Noicattaro: le barriere antirumore sulla linea Fse non piacciono al Comune

Manca poco alla posa dei nuovi binari da Noicattaro verso Mungivacca, sulla tratta delle Ferrovie Sud Est in fase di raddoppio. Il passaggio a livello della Sp217, chiuso a metà novembre, ha riaperto qualche giorno fa dopo i lavori di allargamento del sedime ferroviario, mentre all’altezza di lama San Giorgio si stanno collegando i due ponti ad archi con il terzo viadotto, realizzato per mitigare il rischio idraulico.

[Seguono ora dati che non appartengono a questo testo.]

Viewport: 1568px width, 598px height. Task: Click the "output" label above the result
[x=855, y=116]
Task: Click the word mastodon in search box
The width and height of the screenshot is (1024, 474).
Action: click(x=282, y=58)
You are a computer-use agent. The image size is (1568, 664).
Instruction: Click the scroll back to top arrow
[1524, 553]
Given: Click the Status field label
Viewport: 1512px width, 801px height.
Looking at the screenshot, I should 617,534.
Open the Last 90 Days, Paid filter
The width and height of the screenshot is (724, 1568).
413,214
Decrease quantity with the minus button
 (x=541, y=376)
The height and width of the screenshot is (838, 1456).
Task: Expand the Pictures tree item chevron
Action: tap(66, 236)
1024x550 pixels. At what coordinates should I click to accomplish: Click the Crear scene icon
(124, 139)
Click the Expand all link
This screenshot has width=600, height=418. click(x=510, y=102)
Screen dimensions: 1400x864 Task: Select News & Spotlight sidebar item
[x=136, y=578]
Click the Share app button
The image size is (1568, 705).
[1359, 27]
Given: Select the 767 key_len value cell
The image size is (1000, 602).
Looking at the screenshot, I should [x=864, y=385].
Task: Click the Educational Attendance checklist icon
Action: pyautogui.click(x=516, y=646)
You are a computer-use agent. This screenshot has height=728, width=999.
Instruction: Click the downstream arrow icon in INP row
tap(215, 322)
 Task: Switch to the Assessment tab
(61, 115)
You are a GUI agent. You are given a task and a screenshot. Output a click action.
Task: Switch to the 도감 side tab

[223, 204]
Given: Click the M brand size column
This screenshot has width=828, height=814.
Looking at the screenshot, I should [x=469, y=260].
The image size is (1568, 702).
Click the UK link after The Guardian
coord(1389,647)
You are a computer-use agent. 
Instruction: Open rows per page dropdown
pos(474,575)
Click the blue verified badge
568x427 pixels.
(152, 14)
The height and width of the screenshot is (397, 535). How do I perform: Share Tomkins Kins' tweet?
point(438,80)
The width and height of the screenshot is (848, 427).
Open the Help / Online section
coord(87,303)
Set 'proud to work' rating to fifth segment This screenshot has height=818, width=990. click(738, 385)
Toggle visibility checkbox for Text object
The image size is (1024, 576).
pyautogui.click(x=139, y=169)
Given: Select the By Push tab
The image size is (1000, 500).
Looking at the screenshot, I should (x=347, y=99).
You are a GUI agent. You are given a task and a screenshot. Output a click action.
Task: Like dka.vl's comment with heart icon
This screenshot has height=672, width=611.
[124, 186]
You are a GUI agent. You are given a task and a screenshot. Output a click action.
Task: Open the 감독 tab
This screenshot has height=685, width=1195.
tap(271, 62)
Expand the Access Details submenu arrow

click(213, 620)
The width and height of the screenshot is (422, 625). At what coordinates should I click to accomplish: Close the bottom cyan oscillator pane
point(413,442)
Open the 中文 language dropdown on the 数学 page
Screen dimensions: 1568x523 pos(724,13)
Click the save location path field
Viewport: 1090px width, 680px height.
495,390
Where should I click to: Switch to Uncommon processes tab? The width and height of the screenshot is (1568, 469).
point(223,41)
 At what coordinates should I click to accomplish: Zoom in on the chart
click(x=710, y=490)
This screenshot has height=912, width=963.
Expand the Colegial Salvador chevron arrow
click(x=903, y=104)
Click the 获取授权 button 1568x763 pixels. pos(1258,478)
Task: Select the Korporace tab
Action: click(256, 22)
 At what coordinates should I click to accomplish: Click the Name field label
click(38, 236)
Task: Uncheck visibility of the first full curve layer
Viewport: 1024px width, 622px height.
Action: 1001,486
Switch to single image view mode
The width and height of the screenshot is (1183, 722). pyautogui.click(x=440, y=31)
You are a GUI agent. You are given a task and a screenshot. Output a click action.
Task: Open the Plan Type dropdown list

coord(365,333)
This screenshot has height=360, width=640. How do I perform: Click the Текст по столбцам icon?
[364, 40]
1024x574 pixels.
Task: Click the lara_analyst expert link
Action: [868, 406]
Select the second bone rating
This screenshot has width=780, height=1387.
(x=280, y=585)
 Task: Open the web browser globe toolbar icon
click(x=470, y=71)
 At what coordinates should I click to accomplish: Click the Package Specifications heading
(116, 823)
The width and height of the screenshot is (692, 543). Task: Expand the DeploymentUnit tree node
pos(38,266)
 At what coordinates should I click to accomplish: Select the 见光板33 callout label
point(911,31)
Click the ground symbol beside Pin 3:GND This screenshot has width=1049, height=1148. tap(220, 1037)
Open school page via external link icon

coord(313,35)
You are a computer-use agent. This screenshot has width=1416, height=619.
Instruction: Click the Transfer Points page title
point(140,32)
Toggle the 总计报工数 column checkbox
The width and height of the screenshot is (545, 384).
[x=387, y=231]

A lasciare perplessi, tuttavia, sono le barriere antirumore installate per contenere le emissioni acustiche dei treni in transito. Si tratta di muraglioni alti almeno 3 metri, interamente metallici e dunque opachi (nonostante esistano, sul mercato, pannelli trasparenti che assolvono la stessa funzione senza occludere la visuale).
Le barriere di dubbio gusto sono state montate sul lato del tracciato ferroviario rivolto verso le abitazioni. Una “saracinesca” grigio-verde che inizia a ridosso delle prime case di corso Roma e si sviluppa per circa 300 metri di lunghezza, terminando in prossimità della stazione. Solo il grazioso ponte di fine Ottocento, tutelato dalla Soprintendenza per ovvie ragioni, è stato risparmiato dallo scempio estetico.

Il primo ad accusare, metaforicamente, il pugno nell’occhio sarebbe proprio il sindaco Raimondo Innamorato. Come ci rivelano fonti interne del Comune di Noicattaro, infatti, sono state avviate le interlocuzioni con le Fse al fine di individuare una soluzione visivamente meno impattante, ferma restando la necessità di garantire il comfort acustico dei residenti.
In sostanza, l’amministrazione nojana vorrebbe che le attuali barriere fossero sostituite con una tipologia più discreta e soprattutto che fosse tutelato il paesaggio nell’attraversamento di lama San Giorgio. Come si può facilmente notare, non ci sono abitazioni vicinissime alla linea in quel punto, per cui sembra sia stato montato qualche pannello di troppo, rovinando inevitabilmente una visuale suggestiva.